Nach dem Tod der Erblasserin beantragte die Person, der die Erblasserin die Immobilie zugewandt hatte, die Erteilung eines Alleinerbscheins. Der nächste Verwandte der Erblasserin, der nach der gesetzlichen Erbfolge ihr Erbe wäre, beantragte ebenfalls einen Alleinerbschein. Das Nachlassgericht ging davon aus, dass der Bedachte durch die Zuwendung der Immobilie im Testament zum Alleinerben nach Maßgabe des § 2087 II BGB geworden ist. Hiergegen legte der nächste Verwandte der Erblasserin Beschwerde ein.
Das OLG Düsseldorf entsprach der Beschwerde und kam zu dem Ergebnis, dass im vorliegenden Fall den beiden Antragsteller ein gemeinschaftlicher Erbschein zu erteilen ist.
Das OLG Düsseldorf bringt in seiner Entscheidung zum Ausdruck, dass es grundsätzlich die Einschätzung des Nachlassgerichtes teilt, dass die durch letztwillige Verfügung der Erblasserin erfolgte Übertragung des Eigentums an der zum Nachlass gehörenden Immobilie zur Folge hat, dass der Bedachte zum Alleinerben der Erblasserin wird.
Allerdings geht das OLG Düsseldorf davon aus, dass im Wege der ergänzenden Auslegung ermittelt werden muss, wie der Wille der Erblasserin sich entwickelt hätte, wenn Sie zum Zeitpunkt der Errichtung ihres Testamentes bereits Kenntnis vom späteren weiteren Vermögenserwerb gehabt hätte.

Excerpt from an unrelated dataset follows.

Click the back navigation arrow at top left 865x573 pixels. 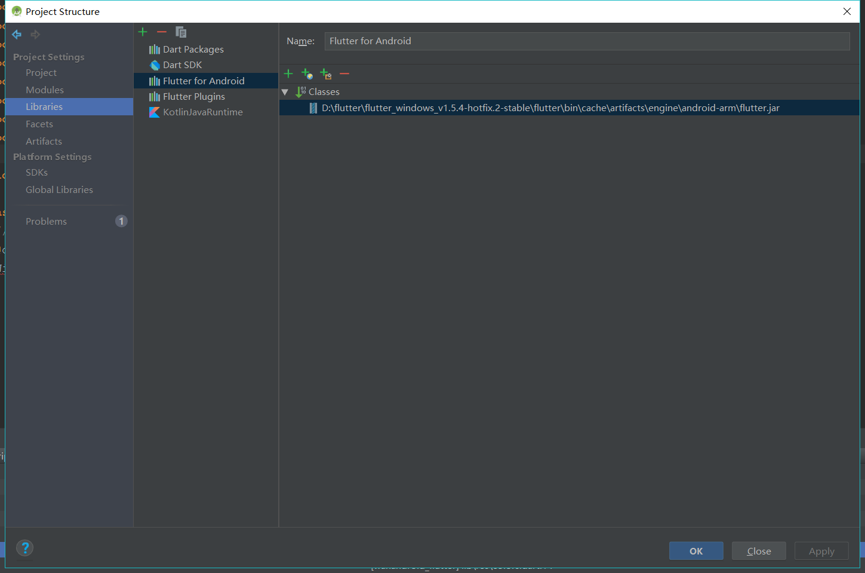[16, 34]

Da im vorliegenden Fall der Wille der Erblasserin offensichtlich darauf gerichtet war, dass ein bestimmter Vermögenswert, d. h. die Immobilie, zugewandt werden sollte, kam das OLG Düsseldorf zu dem Ergebnis, dass die Erblasserin offensichtlich nicht pauschal ihr gesamtes Vermögen dem Bedachten zukommen lassen wollte.
Da das OLG Düsseldorf somit zu dem Ergebnis gelangte, dass aus der Übertragung der Immobilie durch die Erblasserin nicht der Rückschluss möglich ist, dass der Bedachte das wesentliche gesamte Vermögen der Erblasserin erlangen sollte, folgert das OLG Düsseldorf, dass die Erblasserin unter Berücksichtigung des späteren Vermögenserwerbes nur die Einsetzung des Bedachten als Teilerben gewollt hätte. Folglich musste die gesetzliche Erbfolge ebenfalls berücksichtigt werden, sodass der Bedachte neben dem gesetzlichen Erben Teilerbe wurde.
Die Erteilung eines gemeinschaftlichen Erbscheins ist folglich geboten, um der tatsächlichen erbrechtlichen Situation, die durch Auslegung vom OLG Düsseldorf ermittelt wurde, gerecht zu werden. Die Anträge auf Erteilung von Alleinerbschein waren daher zurückzuweisen.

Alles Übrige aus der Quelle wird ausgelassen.